Re: Error handling in XML from Peter Murray-Rust on 1997-04-19 (w3c-sgml-wg@w3.org from April 1997)

From: Peter Murray-Rust <Peter@ursus.demon.co.uk>
Date: Sat, 19 Apr 1997 13:46:43 GMT
To: w3c-sgml-wg@w3.org
Message-Id: <5805@ursus.demon.co.uk>
<?XML VERSION="1.0"?>
<FLAME/>
I hope this represents a WF and appropriate message :-) [I certainly didn't want
to be confrontational, and I deliberately used epsilon to take any value :-)]
So here are some (hopefully constructive) points to provide a meeting point.

In message <199704191012.LAA14198@mail.iol.ie> digitome@iol.ie (Digitome Ltd.) writes:
> [Peter Murray Rust]
> ><AXIOM NEGOTIABILITY="epsilon">
> >My basic tenet is that an XML document is either WF or it isn't.  If there is
> >one error, then the result is a null document.  If that isn't true then I think
> >we lose a large number of people who see XML as a robust and reliable way of
> >passing information.  
> ></AXIOM>
> 
> I do not think this is so. I think it is hugely important to say "this is
> not well formed"
> but overly spartan to then say "so fix it and try again!".
> 
OK.  But what happens to the result?  I think there are (at least) two possible
ways in which XML will be used:

human->editor/validator->XML(WWW)->parser/browser+stylesheet [->printer]

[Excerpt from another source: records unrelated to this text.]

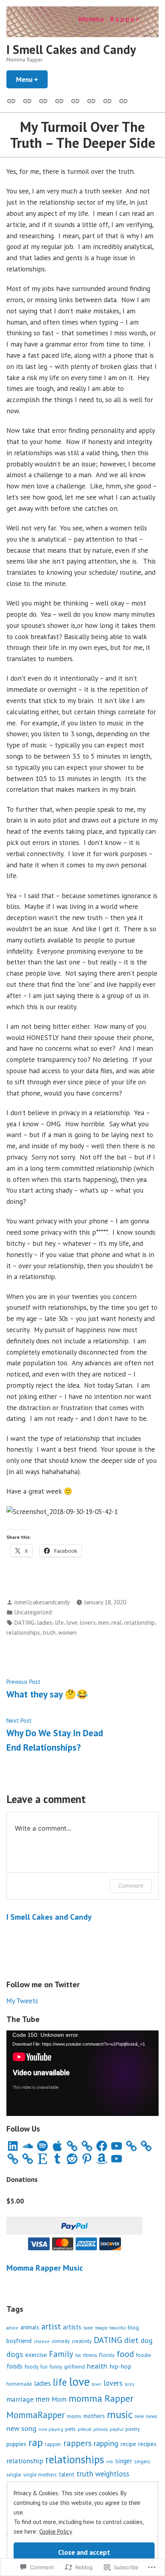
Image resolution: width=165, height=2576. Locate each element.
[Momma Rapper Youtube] (75, 100)
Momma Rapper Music (44, 2268)
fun (44, 2366)
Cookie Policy (55, 2531)
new (139, 2416)
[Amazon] (101, 2158)
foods (14, 2366)
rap (35, 2442)
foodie (143, 2355)
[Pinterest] (86, 2158)
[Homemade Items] (121, 100)
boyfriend (19, 2341)
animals (29, 2327)
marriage (20, 2399)
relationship (139, 1622)
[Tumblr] (57, 2158)
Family (61, 2354)
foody (31, 2366)
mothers (94, 2416)
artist (51, 2326)
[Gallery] (12, 100)
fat (78, 2355)
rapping (106, 2443)
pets (70, 2429)
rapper (53, 2444)
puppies (16, 2444)
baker (88, 2328)
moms (74, 2416)
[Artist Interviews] (107, 100)
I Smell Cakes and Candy (71, 49)
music (120, 2414)
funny (56, 2366)
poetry (132, 2429)
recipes (147, 2444)
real (116, 1622)
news (151, 2416)
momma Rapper (100, 2398)
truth (49, 1632)
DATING (24, 1622)
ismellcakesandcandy (42, 1602)
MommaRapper (35, 2415)
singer (123, 2460)
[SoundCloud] (27, 2146)
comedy (61, 2341)
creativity (82, 2341)
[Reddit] (72, 2158)
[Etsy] (42, 2158)
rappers (77, 2442)
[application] (82, 2073)
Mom (59, 2399)
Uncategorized (33, 1612)
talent (66, 2474)
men (103, 1622)
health (97, 2366)
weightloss (112, 2473)
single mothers (40, 2474)
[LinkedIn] (12, 2146)
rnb (109, 2461)
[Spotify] (42, 2146)
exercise (36, 2355)
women (67, 1632)
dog (147, 2340)
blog (133, 2327)
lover (96, 2384)
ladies (44, 1622)
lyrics (129, 2384)
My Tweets (22, 2000)
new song (21, 2428)
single (13, 2474)
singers (142, 2461)
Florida (107, 2355)
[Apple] (57, 2146)
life (59, 1622)
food (125, 2353)
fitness (90, 2355)
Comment (130, 1885)
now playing (50, 2429)
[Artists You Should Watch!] (91, 100)
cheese (42, 2341)
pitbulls (100, 2429)
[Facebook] (101, 2146)
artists (72, 2327)
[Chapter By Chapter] (59, 100)
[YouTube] (116, 2146)
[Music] (27, 100)
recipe (128, 2444)
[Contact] (43, 100)
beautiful (117, 2328)
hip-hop (120, 2366)
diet (131, 2340)
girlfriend (74, 2366)
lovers (88, 1622)
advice (12, 2328)
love (71, 1622)
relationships (23, 1632)
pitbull (84, 2429)
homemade (19, 2384)
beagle (101, 2328)
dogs (14, 2354)
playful (116, 2429)
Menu (32, 79)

program ->XML(WWW)->parser(->robot->program)+

I have no problems with the first.  Indeed I will probably be as mad as anyone
if I download 100Kbyte of XML and the browser says 'sorry :-), goof-up on line
1.  Request better document from author'.  So it's clear there needs to be a 
mechanism for this.

But people are already starting to think of robotic applications of XML.  Here
we can see distributed servers with different components.  If a user agent
(= robot) gets a document (=data to be processed) and this is not WF, then
it cannot reliably do anything further with that information.  Guessing
what the author really meant is a recipe for disaster - we've all seen that with
HTML.   Remember that we are already designing into XML the ability to carry
large collections of links which have to be precise.  These will (I assume) be
routinely processed by machines, not humans. 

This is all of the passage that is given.